“I am very glad to see you,” said Manson. “Did you get my letter?”

“No, I left Warmington the day I telegraphed you.”

“Ah, well, it doesn’t matter. It was merely about your telegram I wrote. I am very sorry indeed that it proved impossible for me to send you the money, and I merely wrote a fuller explanation than my telegram contained.”

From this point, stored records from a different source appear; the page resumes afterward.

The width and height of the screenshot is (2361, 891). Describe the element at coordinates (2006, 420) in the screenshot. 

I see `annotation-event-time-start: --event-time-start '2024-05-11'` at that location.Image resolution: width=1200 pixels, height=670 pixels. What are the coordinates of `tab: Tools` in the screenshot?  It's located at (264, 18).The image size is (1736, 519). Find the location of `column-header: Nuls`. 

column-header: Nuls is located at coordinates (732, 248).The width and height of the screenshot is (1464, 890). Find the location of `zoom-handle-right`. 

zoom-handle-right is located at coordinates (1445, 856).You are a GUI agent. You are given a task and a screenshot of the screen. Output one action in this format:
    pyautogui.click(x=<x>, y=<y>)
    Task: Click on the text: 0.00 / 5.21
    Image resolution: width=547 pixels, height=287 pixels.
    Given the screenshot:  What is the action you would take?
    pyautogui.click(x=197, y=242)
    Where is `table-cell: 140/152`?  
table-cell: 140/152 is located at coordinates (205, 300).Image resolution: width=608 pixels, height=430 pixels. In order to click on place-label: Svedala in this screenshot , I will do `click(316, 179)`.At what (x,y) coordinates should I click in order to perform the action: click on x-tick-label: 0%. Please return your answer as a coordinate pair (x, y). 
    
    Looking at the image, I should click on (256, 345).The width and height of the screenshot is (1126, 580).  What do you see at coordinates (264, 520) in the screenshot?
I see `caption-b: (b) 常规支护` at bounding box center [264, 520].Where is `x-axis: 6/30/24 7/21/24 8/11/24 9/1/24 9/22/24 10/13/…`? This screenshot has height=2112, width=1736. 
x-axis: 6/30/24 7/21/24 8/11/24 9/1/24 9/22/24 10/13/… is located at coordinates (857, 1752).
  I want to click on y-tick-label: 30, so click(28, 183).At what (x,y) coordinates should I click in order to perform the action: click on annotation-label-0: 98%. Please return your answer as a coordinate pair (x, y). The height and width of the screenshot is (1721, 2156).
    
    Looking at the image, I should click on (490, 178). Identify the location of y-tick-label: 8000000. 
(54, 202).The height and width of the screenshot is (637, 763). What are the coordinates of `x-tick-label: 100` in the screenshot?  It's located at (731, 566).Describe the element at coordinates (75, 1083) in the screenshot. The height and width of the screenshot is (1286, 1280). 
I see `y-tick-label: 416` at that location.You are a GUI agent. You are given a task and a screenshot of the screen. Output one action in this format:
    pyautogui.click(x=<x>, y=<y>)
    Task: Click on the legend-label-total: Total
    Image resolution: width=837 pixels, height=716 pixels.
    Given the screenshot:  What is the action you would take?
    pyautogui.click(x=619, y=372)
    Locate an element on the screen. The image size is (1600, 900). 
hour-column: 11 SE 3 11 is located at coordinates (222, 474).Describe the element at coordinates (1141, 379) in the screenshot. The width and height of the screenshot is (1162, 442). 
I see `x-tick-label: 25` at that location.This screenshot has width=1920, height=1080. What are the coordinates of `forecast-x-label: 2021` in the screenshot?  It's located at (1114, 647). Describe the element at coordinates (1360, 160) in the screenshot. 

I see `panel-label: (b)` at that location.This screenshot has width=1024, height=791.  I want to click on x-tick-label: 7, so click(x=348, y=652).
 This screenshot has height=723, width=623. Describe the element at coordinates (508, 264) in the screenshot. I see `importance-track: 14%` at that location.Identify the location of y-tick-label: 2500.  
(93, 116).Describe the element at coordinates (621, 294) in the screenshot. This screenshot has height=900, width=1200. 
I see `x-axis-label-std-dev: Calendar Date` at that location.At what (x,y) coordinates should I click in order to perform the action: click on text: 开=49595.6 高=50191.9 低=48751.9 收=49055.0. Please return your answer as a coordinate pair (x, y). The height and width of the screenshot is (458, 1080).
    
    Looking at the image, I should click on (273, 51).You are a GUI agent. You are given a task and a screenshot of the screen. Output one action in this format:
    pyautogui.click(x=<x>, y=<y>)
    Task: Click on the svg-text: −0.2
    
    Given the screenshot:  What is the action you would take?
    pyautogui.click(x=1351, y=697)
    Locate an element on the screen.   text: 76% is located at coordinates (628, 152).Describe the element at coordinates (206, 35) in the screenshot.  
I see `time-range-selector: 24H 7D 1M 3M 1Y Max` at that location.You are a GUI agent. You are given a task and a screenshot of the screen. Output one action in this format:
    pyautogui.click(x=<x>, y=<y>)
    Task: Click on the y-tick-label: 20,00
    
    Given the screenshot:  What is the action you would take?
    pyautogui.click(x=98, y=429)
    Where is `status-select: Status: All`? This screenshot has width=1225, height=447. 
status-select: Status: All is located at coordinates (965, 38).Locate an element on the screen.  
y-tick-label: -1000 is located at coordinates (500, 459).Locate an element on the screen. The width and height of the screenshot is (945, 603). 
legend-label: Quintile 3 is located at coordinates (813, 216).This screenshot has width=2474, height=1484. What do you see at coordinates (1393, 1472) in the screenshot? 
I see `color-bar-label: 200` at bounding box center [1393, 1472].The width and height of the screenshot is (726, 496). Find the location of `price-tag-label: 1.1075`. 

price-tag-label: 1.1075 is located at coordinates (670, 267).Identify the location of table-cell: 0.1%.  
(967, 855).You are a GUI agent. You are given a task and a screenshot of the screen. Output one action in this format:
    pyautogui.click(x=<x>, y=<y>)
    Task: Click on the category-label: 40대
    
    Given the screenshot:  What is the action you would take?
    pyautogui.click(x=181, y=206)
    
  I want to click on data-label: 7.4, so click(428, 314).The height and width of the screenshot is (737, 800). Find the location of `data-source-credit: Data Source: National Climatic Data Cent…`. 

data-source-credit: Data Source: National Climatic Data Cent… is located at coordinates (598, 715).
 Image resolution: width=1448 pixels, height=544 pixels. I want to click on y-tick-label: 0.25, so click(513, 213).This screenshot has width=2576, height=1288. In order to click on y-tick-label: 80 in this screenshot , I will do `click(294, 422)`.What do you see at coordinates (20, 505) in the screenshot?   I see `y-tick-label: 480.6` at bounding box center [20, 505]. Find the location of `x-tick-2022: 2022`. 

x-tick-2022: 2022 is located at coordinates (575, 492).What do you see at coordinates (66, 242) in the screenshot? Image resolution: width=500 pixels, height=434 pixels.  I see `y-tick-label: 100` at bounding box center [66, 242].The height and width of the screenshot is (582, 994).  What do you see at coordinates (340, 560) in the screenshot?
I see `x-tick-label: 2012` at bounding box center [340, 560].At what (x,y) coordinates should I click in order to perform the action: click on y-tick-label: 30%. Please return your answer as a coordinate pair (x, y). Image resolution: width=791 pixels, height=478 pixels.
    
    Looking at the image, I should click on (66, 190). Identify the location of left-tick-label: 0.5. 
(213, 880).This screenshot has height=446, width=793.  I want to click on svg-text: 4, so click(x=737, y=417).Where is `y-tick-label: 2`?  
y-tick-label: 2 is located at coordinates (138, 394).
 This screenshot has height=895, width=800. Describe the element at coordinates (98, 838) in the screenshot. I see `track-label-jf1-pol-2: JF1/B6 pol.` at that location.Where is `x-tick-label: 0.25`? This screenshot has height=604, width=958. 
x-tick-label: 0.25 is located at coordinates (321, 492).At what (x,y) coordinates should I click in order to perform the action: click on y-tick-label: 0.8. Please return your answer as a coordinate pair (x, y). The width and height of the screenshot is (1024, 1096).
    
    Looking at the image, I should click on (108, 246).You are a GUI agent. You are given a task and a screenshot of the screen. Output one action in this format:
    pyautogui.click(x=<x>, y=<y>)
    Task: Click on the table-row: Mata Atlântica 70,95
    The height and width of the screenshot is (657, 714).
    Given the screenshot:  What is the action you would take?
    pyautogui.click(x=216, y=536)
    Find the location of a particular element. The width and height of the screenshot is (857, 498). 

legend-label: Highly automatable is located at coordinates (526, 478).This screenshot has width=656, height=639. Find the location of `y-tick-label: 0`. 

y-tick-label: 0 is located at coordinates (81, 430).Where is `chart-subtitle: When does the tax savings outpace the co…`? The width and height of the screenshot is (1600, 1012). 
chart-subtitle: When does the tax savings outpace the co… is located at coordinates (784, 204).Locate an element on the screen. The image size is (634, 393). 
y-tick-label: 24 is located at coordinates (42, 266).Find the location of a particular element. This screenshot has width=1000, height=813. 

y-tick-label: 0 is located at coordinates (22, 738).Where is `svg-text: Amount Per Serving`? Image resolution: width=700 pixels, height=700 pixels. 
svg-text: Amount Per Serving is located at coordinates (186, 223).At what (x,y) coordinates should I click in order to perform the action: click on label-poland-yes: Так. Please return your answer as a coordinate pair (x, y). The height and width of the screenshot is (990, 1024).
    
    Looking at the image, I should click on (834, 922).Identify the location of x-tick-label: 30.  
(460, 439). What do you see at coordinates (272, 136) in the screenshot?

“You got caught in the crash, then?” said Steele.

“Yes, everything I possessed was swept away. It serves me right for doing what I never did in my life before, which is to dabble in stocks. Was I right in supposing from your telegram that you also had become involved?”

“Yes, and if you had sent me the money it would have been lost; so you see, you don’t need to regret that you didn’t have it. The funny thing is that I had myself thirty thousand dollars in the Detroit Bank, which, in the excitement of the day, slipped my memory as effectually as if it had been only thirty cents.”

“And did you save it?” asked Manson, with as near an approach to eagerness as he could show.

“Oh, yes, but the saving was an act of Providence, as we always try to make out our accidents are, and not through any sanity on my part. How did you come to put everything in stocks? I thought you never gambled?”

“I didn’t, up till about a week ago. Colonel Beck gave me the straight tip, which I understood came direct from Mr. Rockervelt, and I was foolish enough to act upon it.”

“He did the same kind office for me, but he’s merely a stool-pigeon for old Blair. Blair was the man behind the gun.”